Fire Chief Scott Carter introduced the second reading of an ordinance that would establish a color coding system for fire hydrants as well as a flow and testing and maintenance program according to the National Fire Protection Association. He also introduced an ordinance that brings city fire and safety codes in line with the state codes. Both proposals were approved.
Cartersville Director of Public Works Tommy Sanders told the council that the Georgia Department of Transportation agreed to supply traffic lights at the intersection of Old Alabama Road and Douthit Ferry Road as part of the phase three road widening project, provided Bartow County would agree to supply the electricity to power the lights. The motion was approved.
Water Superintendent Bob Jones reported that work on the Main Street to Center Road water main connector was complete and came in $53,110 under budget.
“We need to make a final change order and refund that money back and we will be done with it,” he said.
Mayor Matt Santini said he couldn’t imagine there would be any discussion or concern and made a motion to take back the money. The motion was approved and Jones received a round of applause.
“For the last few years,” Melinda Lemmon, executive director of the Cartersville-Bartow Chamber of Commerce, said, “two census tracts in Cartersville and Bartow County have received a less developed census tract designation from the Bureau of the Census, which is a very important incentive for economic development and job creation, especially in areas that were hard hit by the recession. We have an opportunity to request an extension, and I want to request that the mayor and the county commissioner send a letter requesting that extension.”
The request was approved unanimously.
Retiring water superintendent Jim Stafford came to the meeting on his final day of work to thank the council for their support during his 33-year career.
“It has been interesting.
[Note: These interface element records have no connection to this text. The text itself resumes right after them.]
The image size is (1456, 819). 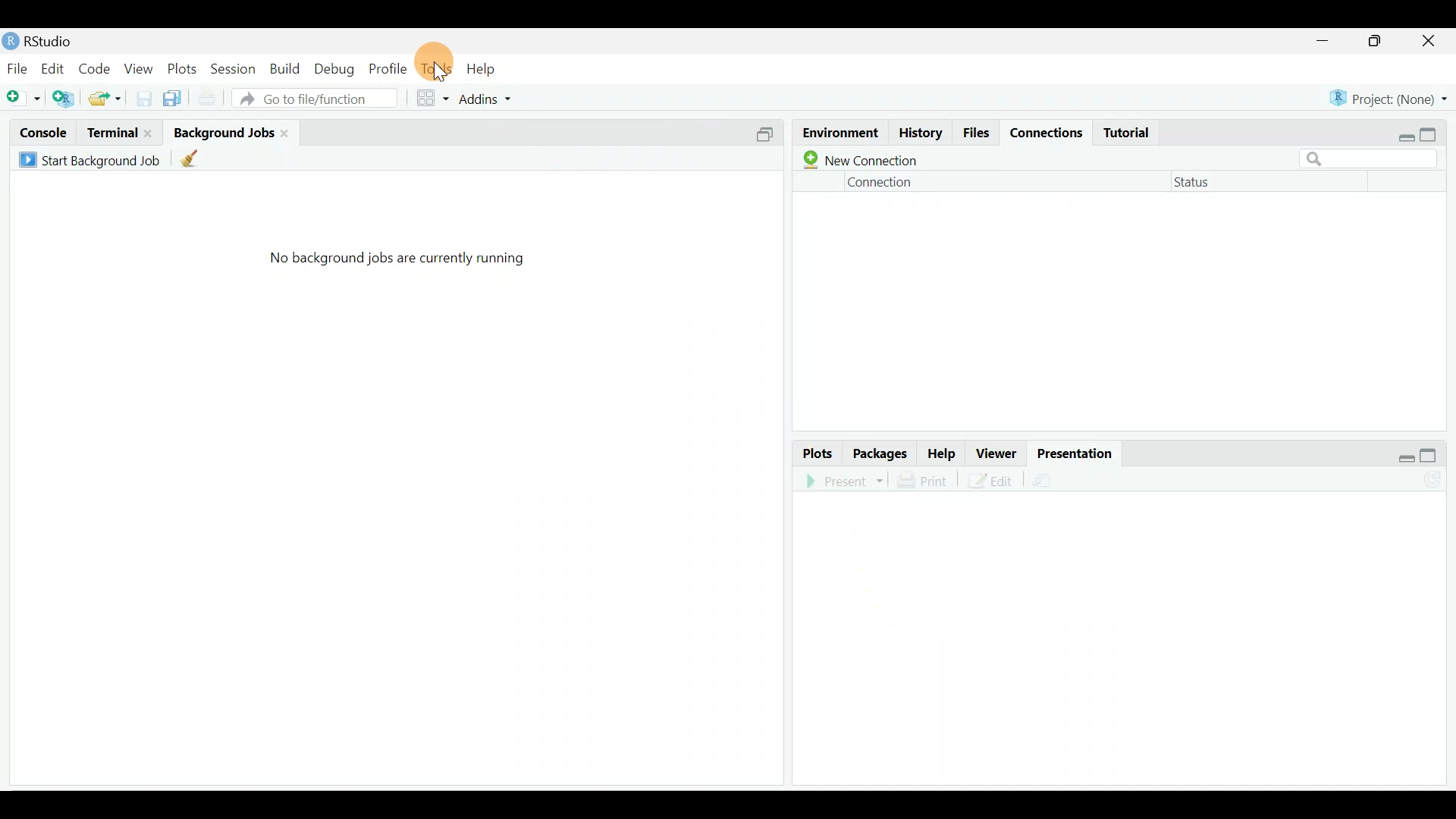 What do you see at coordinates (1434, 132) in the screenshot?
I see `maximize` at bounding box center [1434, 132].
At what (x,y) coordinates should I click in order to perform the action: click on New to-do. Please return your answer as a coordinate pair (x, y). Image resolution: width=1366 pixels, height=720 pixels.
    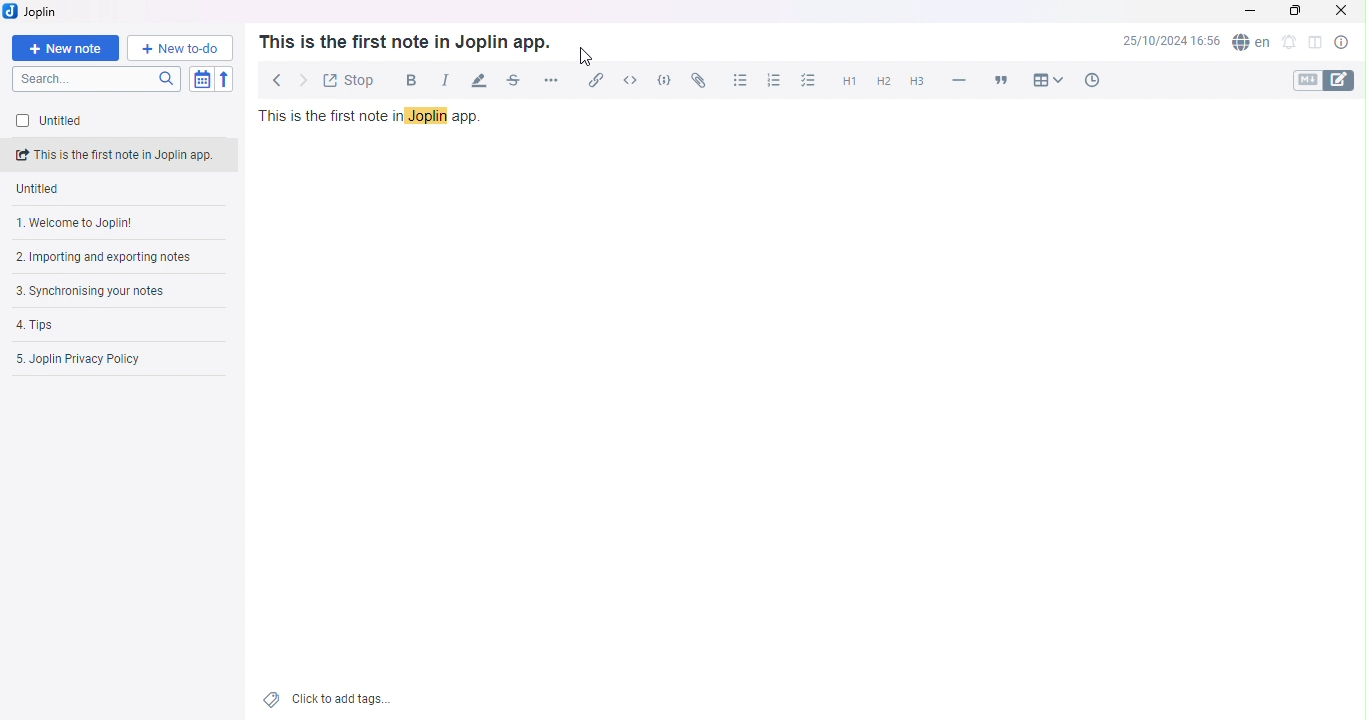
    Looking at the image, I should click on (178, 48).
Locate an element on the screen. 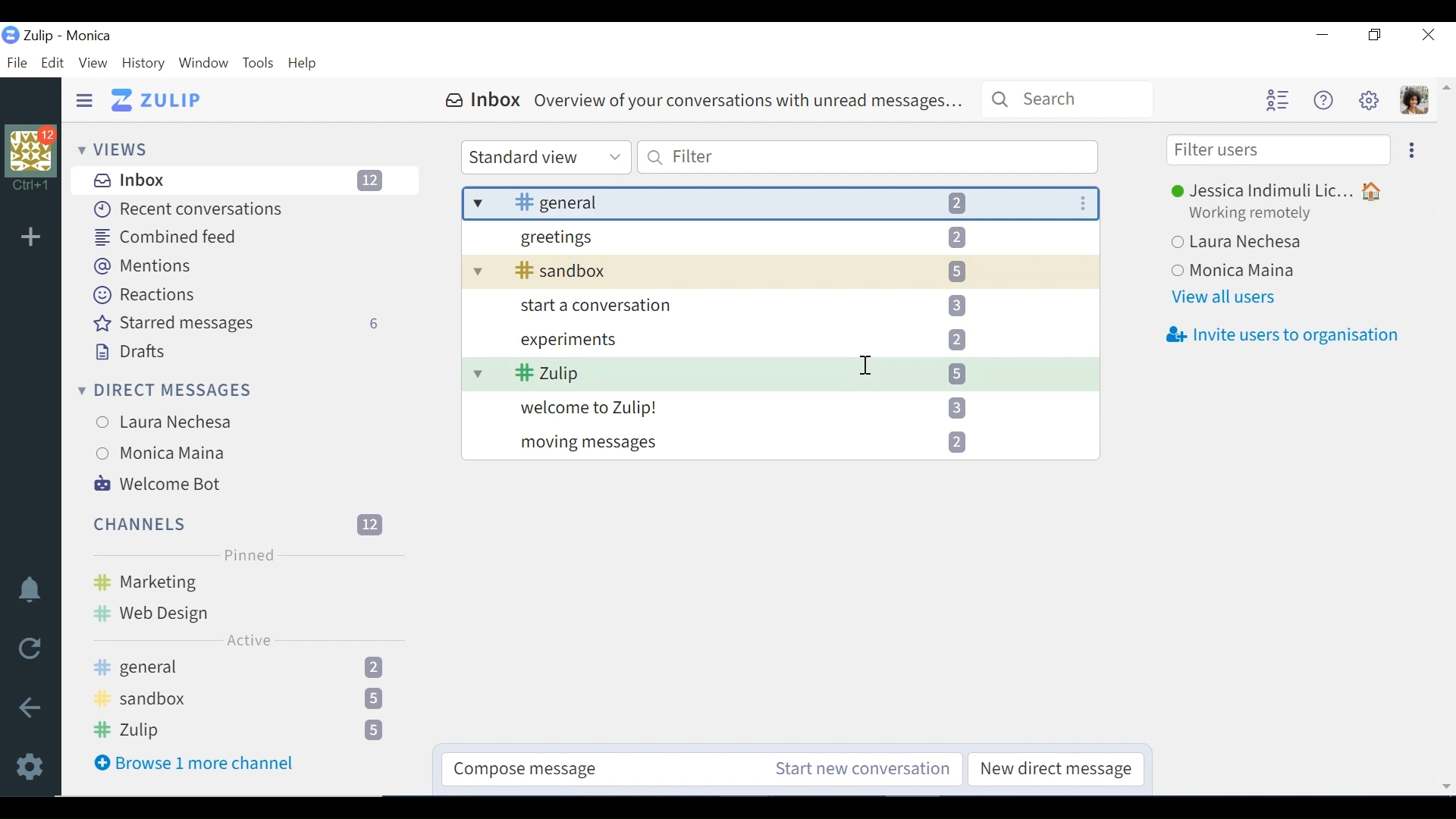 The height and width of the screenshot is (819, 1456). Scroll down is located at coordinates (1445, 784).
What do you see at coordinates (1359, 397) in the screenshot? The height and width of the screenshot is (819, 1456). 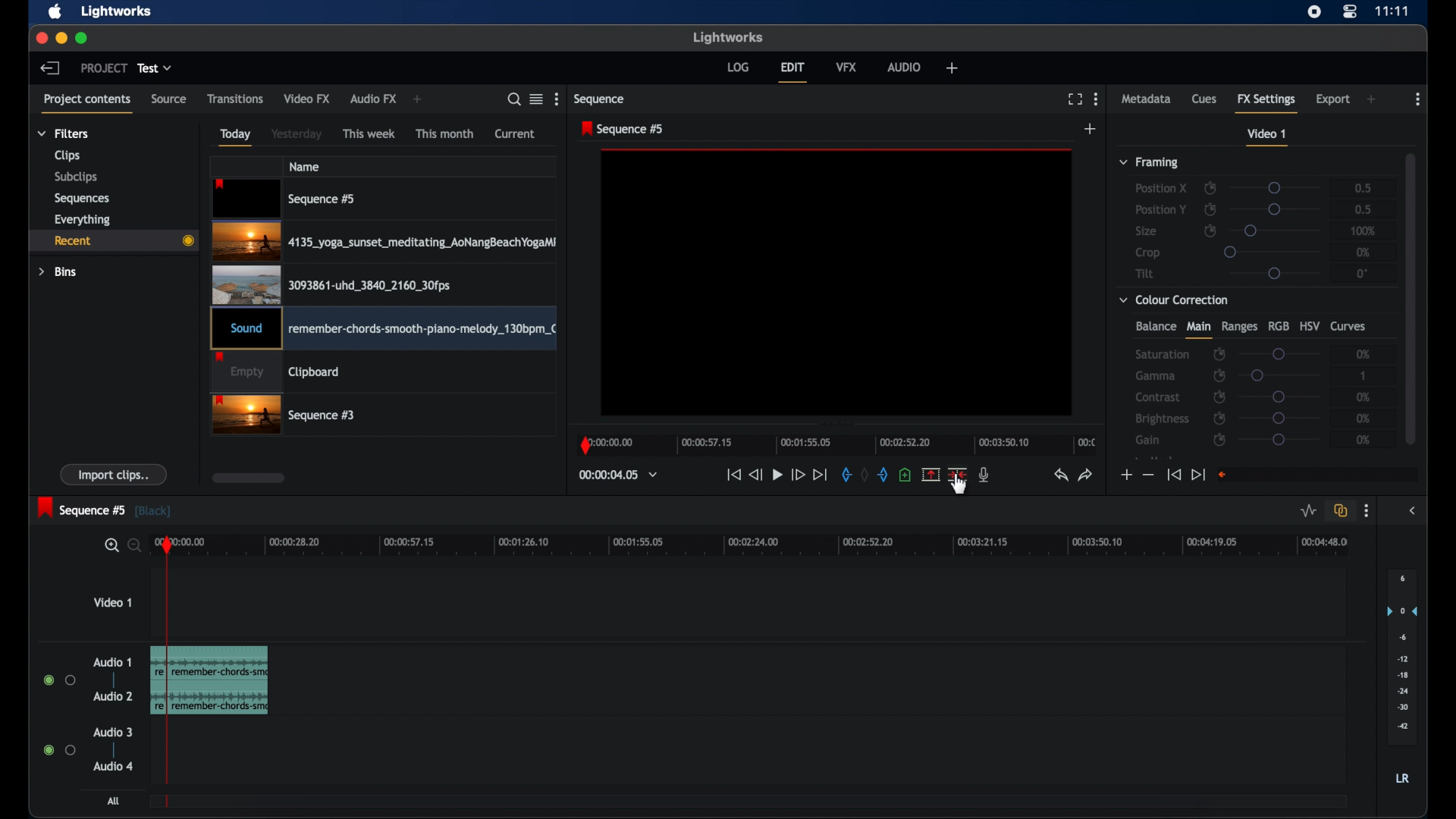 I see `0%` at bounding box center [1359, 397].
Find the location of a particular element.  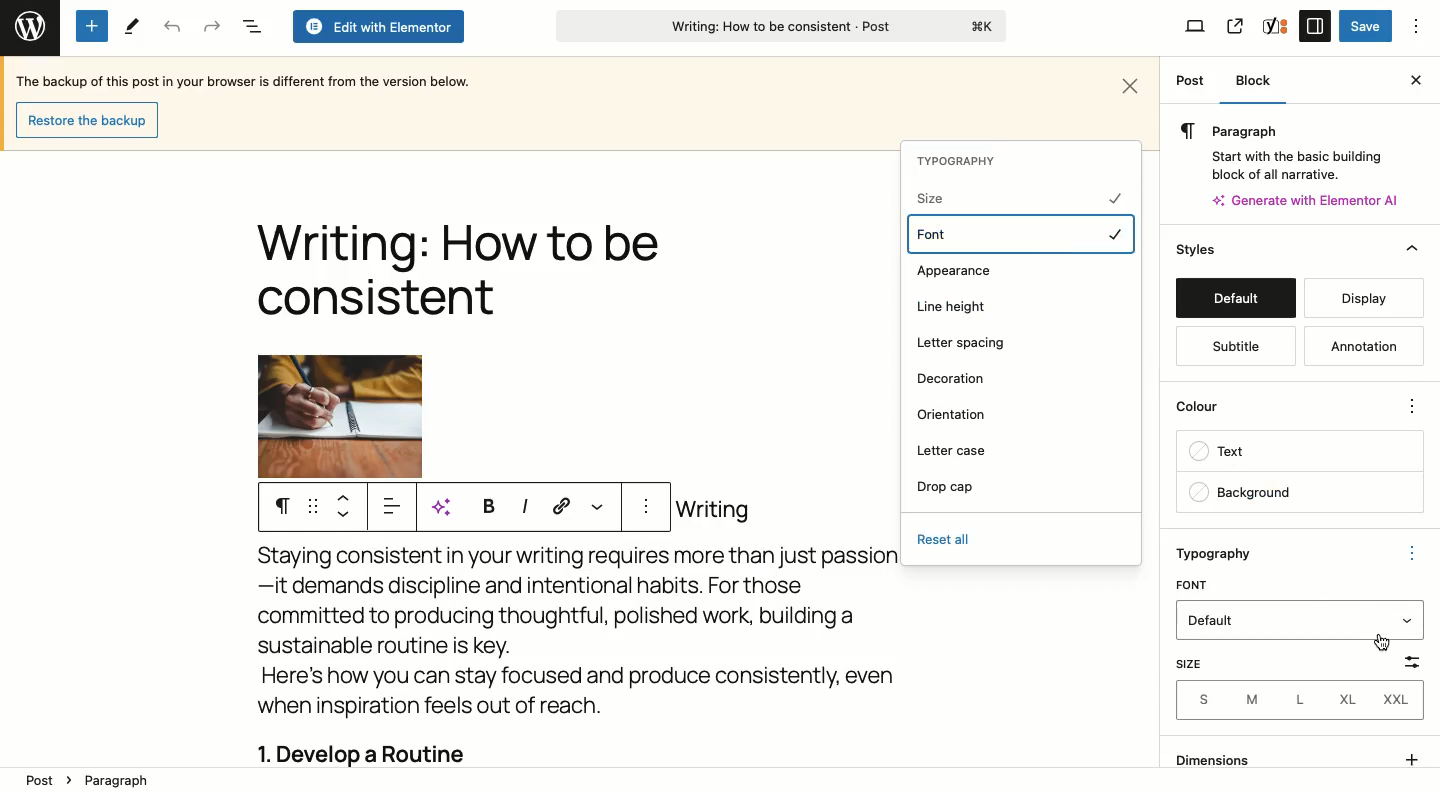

It has been challenging at times; and it has been very rewarding,” he said. “If I could start all over again tomorrow morning, I would.”
Stafford said there will be many challenges in the future, especially maintaining adequate water supply, but he felt the city had made a lot of strides in that area, including placing a future intake structure in the Etowah River, which he feels will pay big dividends in the future.
“I have no doubt we have the right people in place to handle these challenges,” he said.” Thank you for letting me be a part of the management team of the City of Cartersville.”
In other business, the council:
• authorized the purchase of 39 firefighter boots for $8,451.
• approved $7,046 for cart tippers, tools that allow heavy refuse carts to be lifted.
Cartersville City Council meets next on Thursday, Feb. 20, at 7 p.m.